To decrease the values of formaldehyde content:

  • The resin content (RC) should be 6 for pressing times equal to 90 s or longer. RC should be 5 for pressing times shorter than 90 s.

  • The values of formaldehyde content seem to be related to the adhesive bond strength (IB). Higher IB value is associated with a higher degree of cure and less percentage of unreacted formaldehyde.

To decrease the values of thickness swelling:

  • RC = 6 for pressing times equal to 90 s or longer. The thickness swelling decreases with the increase in resin content, as the water inlet in the board is hindered.
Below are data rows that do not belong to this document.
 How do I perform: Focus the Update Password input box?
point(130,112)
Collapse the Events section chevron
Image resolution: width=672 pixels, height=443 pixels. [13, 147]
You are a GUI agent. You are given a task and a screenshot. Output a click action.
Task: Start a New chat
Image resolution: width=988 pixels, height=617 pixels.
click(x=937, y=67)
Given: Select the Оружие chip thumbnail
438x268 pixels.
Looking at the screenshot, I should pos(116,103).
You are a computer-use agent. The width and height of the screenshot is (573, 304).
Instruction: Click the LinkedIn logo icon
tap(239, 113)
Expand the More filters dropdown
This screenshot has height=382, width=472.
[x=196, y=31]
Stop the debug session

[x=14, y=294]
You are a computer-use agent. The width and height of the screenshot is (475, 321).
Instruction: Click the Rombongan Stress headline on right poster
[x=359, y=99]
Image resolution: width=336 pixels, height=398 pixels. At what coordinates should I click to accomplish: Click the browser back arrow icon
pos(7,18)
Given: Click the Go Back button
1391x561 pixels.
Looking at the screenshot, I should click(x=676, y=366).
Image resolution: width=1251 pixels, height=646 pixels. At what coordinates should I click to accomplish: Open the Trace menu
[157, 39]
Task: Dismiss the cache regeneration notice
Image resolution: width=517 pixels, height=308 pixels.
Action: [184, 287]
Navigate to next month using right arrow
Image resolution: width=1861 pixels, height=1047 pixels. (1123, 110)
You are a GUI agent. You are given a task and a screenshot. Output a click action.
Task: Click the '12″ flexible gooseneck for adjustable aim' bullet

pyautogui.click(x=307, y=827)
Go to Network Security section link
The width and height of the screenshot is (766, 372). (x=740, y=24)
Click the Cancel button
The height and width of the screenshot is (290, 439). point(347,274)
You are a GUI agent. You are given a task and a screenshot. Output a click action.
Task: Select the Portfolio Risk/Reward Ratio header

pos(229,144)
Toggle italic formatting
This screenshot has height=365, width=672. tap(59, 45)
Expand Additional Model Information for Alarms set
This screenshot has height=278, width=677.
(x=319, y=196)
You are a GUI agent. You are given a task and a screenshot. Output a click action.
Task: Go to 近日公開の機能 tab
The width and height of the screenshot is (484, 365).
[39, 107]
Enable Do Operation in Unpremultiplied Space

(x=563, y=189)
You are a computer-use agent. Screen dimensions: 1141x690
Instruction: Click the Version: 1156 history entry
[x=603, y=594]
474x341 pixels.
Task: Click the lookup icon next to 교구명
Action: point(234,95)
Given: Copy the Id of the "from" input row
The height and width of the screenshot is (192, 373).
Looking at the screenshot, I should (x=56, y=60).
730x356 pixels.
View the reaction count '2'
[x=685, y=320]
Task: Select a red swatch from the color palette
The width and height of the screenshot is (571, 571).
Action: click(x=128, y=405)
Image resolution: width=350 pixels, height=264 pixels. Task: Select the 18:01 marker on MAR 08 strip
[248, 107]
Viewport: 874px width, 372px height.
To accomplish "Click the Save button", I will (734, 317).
To increase the values of internal bond strength:

  • The resin content must be increased for pressing times equal to 90 s or longer. With this pressing time, the water release is sped up and the higher resin content allows higher adhesive bond strength. On the other hand, for pressing times shorter than 90 s, resin content must be reduced. This reduction should be such that the water content does not promote delamination, but the bond strength is enough.

It must be noted that the results obtained are valid only for this specific combination of particles and resin.